Hibiscus splendens, the splendid hibiscus, is a species of flowering shrub or tree in the mallow family, Malvaceae. Other common names include hollyhock tree and pink cottonwood. H. splendens is a fairly common plant native to eastern Australia. The range of natural distribution is from Wollongong (35° S) in the state of New South Wales to Blackdown Tableland National Park (23° S) in central east Queensland. The habitat is on clearings or disturbances around the margins of the drier rainforests.

== Description ==

A bush or small tree up to 6 metres tall and 7 cm in trunk diameter. The cylindrical trunk is covered in sharp prickles, as is most of the plant. Leaves are 7 to 20 cm long. Being toothed, heart shaped with a fine point at the tip. Leaves are simple or with three to five lobes, arranged alternatively on the stem. The mid rib and lateral veins are visible on both sides of the leaf.

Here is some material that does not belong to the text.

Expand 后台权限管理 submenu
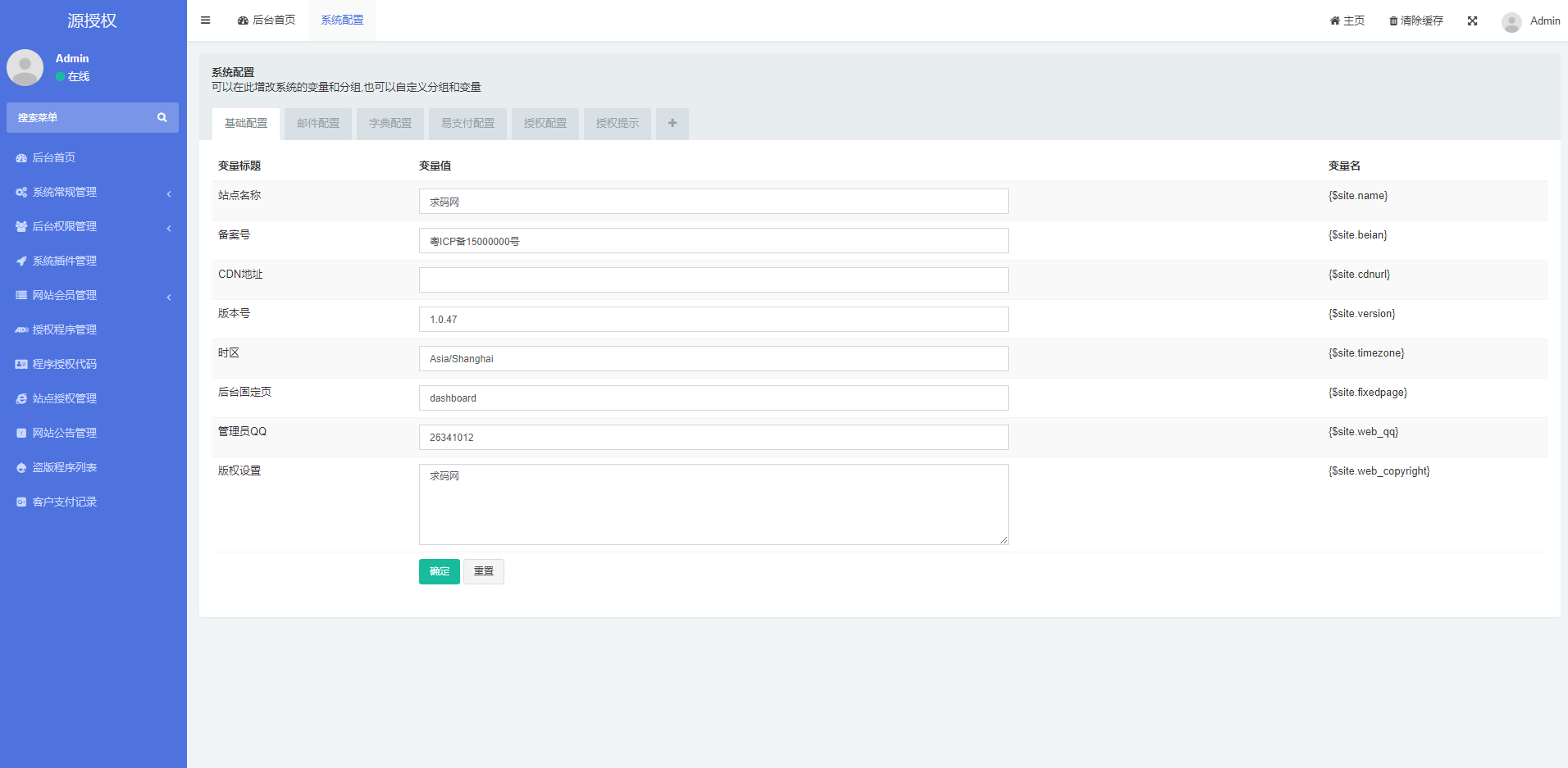1568x768 pixels. click(x=65, y=226)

The spectacular pink coloured flowers are around 7 cm long, appearing in the months of October to December. The species name "splendens" refers to the beauty of the flower.

The fruit is an egg shaped capsule, covered in hairs. Five cells within the capsule contain pyramid shaped dark seeds, 3 to 4 mm long. The hairs on the capsules can cause severe skin irritation and need to be handled with care. Fruit matures from December to February. Being a rainforest regeneration plant, germination from seed is easily achieved, and cuttings strike well.

== Uses ==
An attractive garden plant.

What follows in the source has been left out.